Bei der ersten Anfrage vom FC Bayern hatte Dayot Upamecano «schlaflose Nächte» - damals war der französische Verteidiger allerdings auch erst 16 Jahre alt. In einem Interview erzählte der Fußball-Profi, der nach dieser Saison in der Bundesliga von RB Leipzig zum deutschen Rekordmeister nach München wechseln wird, dem «Kicker», warum es damals nicht klappte. «Ich wollte auf dem kürzesten Weg nach oben, aber meine Mutter sagte: Nein, sammle erst einmal Erfahrungen, dann kannst du das große Ding immer noch machen.»

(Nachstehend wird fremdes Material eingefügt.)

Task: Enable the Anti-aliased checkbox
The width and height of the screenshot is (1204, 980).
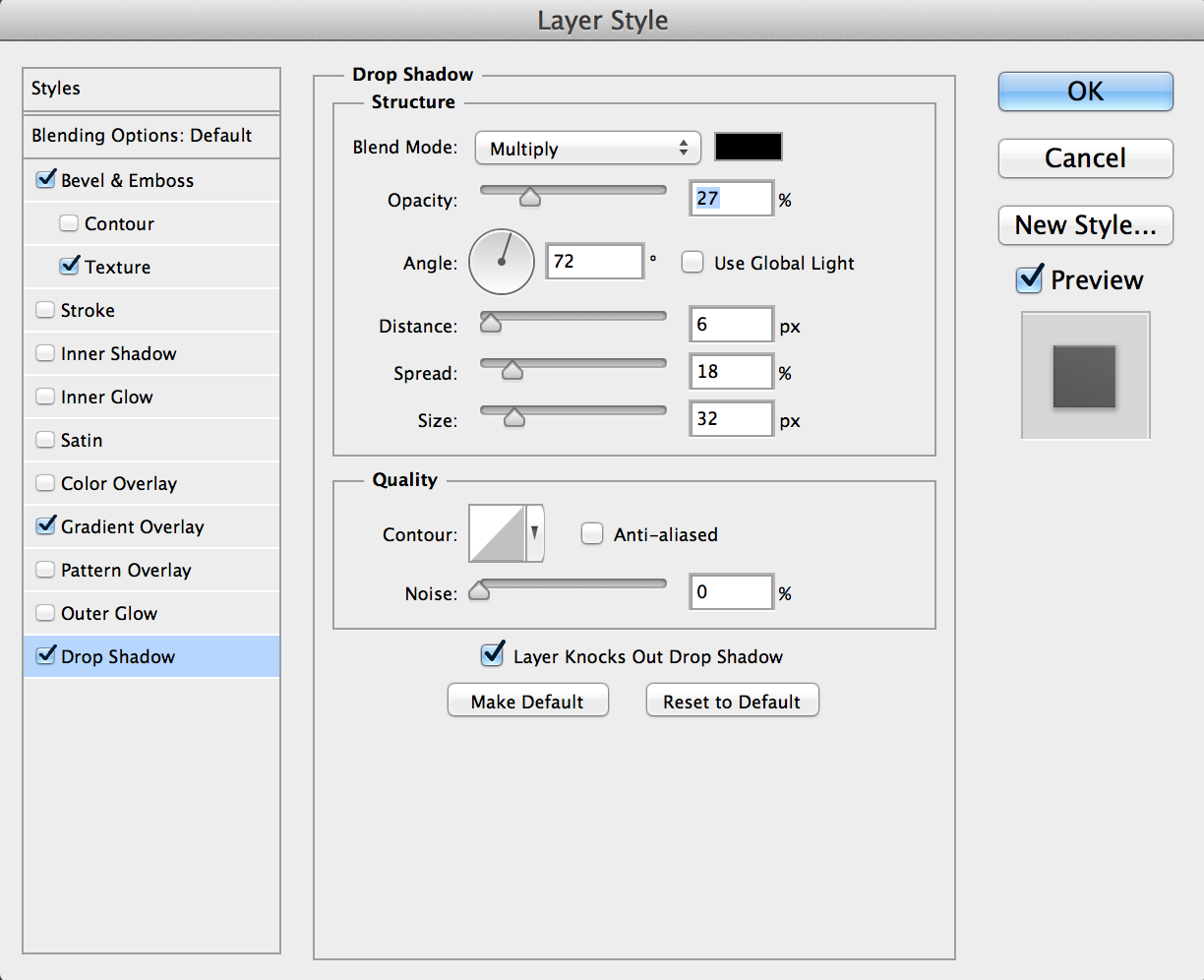Action: [x=592, y=534]
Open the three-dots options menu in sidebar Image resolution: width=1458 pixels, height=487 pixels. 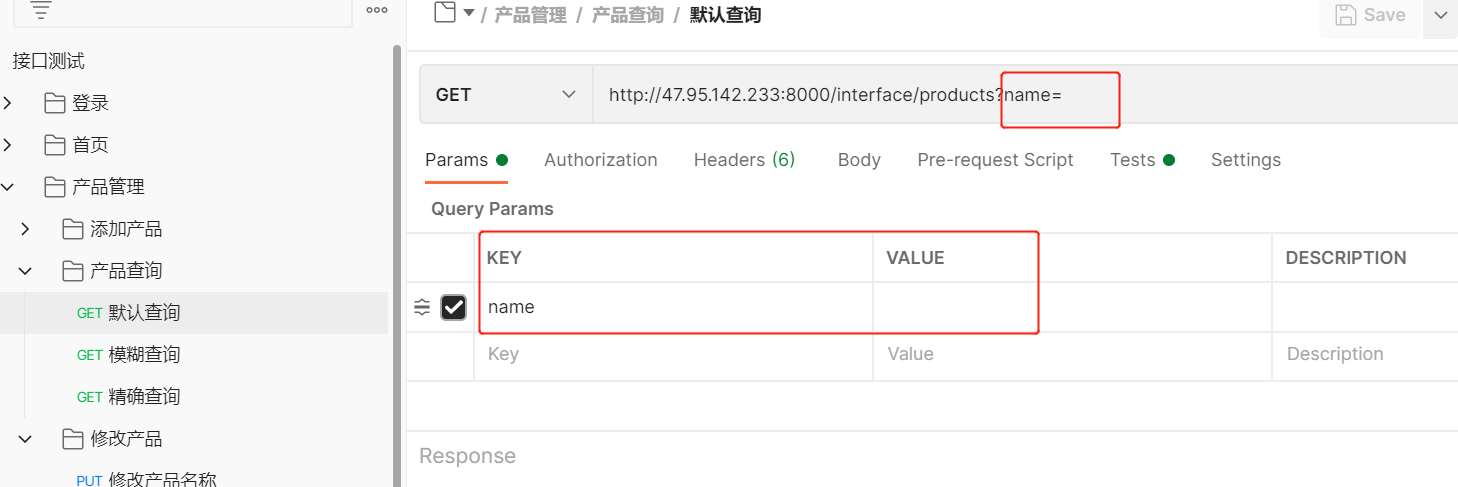(x=377, y=11)
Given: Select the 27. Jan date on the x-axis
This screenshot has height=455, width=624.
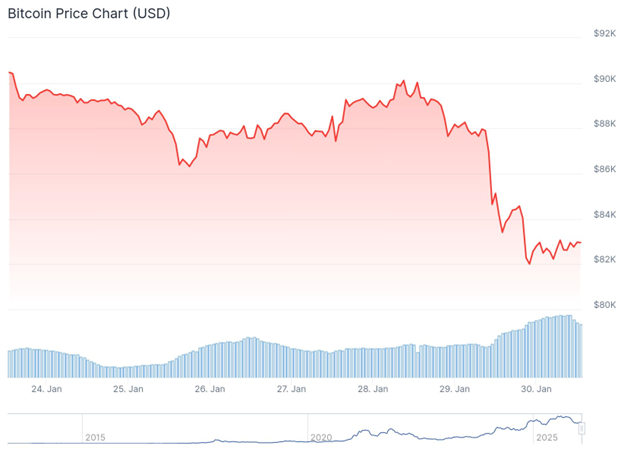Looking at the screenshot, I should coord(291,389).
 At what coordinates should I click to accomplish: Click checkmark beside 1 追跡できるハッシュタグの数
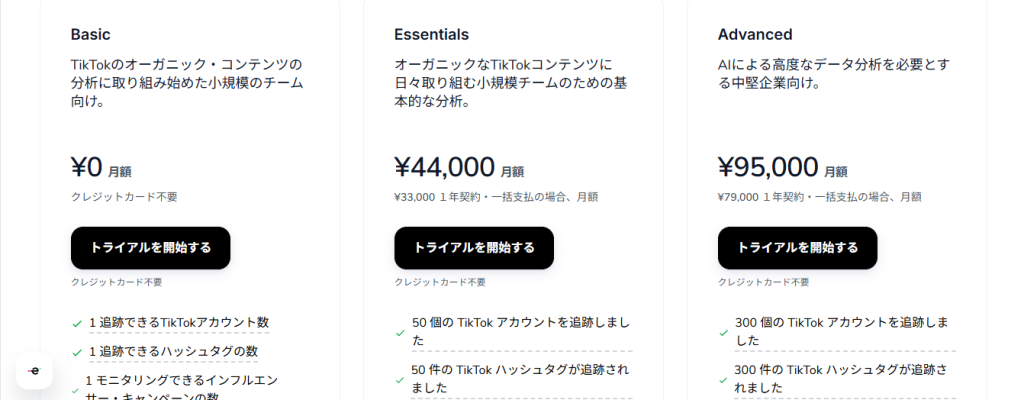(77, 352)
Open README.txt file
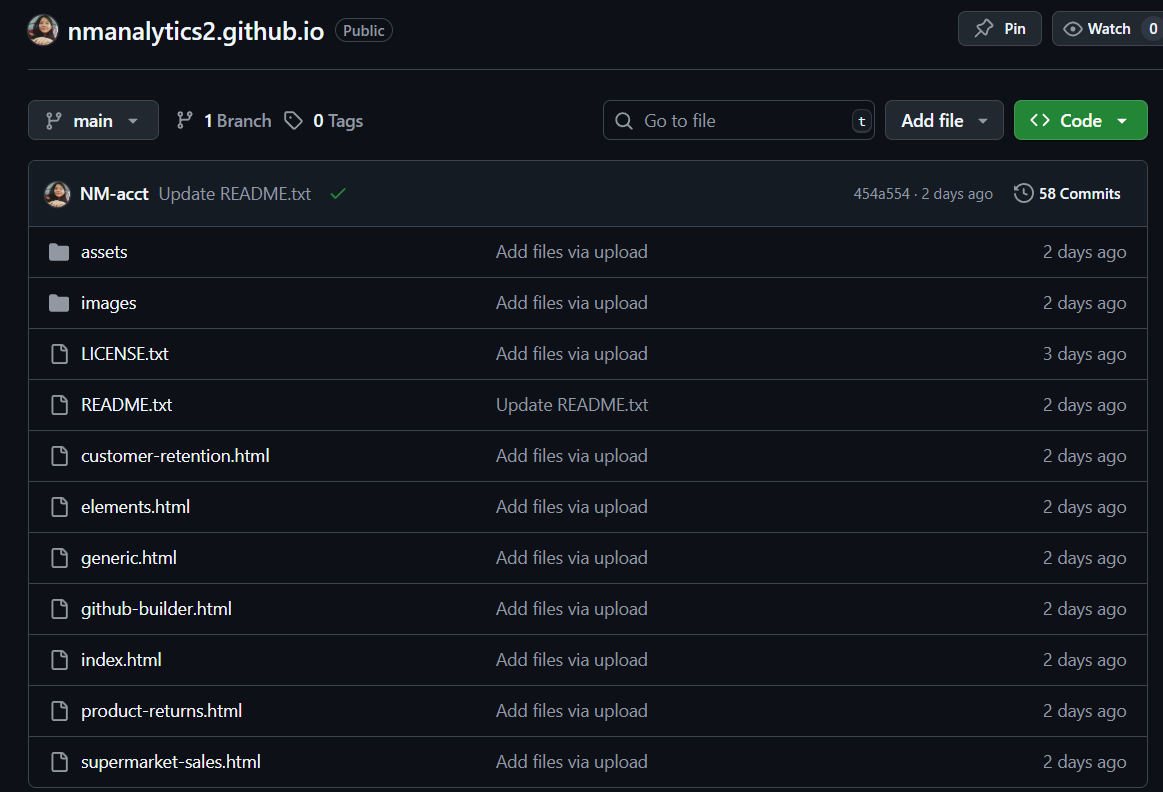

Upamecano war im Sommer 2015 von der U19 des FC Valenciennes zu Red Bull Salzburg gewechselt, seit Januar 2017 spielt er in Leipzig und stieg bei den Sachsen zur Stammkraft auf, die das Interesse auch bei anderen europäischen Top-Clubs weckte. Für eine festgeschriebene Ablösesumme von rund 42 Millionen Euro kann er vorzeitig aus seinem Vertrag. «Das sind Zahlen, mit denen ich mich nicht beschäftige», betonte er.
Rückblickend zum Veto seiner Mutter ergänzte der mittlerweile 22-Jährige: «Damals war es schwer, das zu akzeptieren, aber im Nachhinein gebe ich ihr komplett recht. Mein bisheriger Weg war der richtige. Ich glaube, dass es sich ausgezahlt hat, dass ich in Liefering, Salzburg und Leipzig meine Erfahrungen machen und mich schrittweise auf einem immer höheren Niveau durchsetzen konnte.»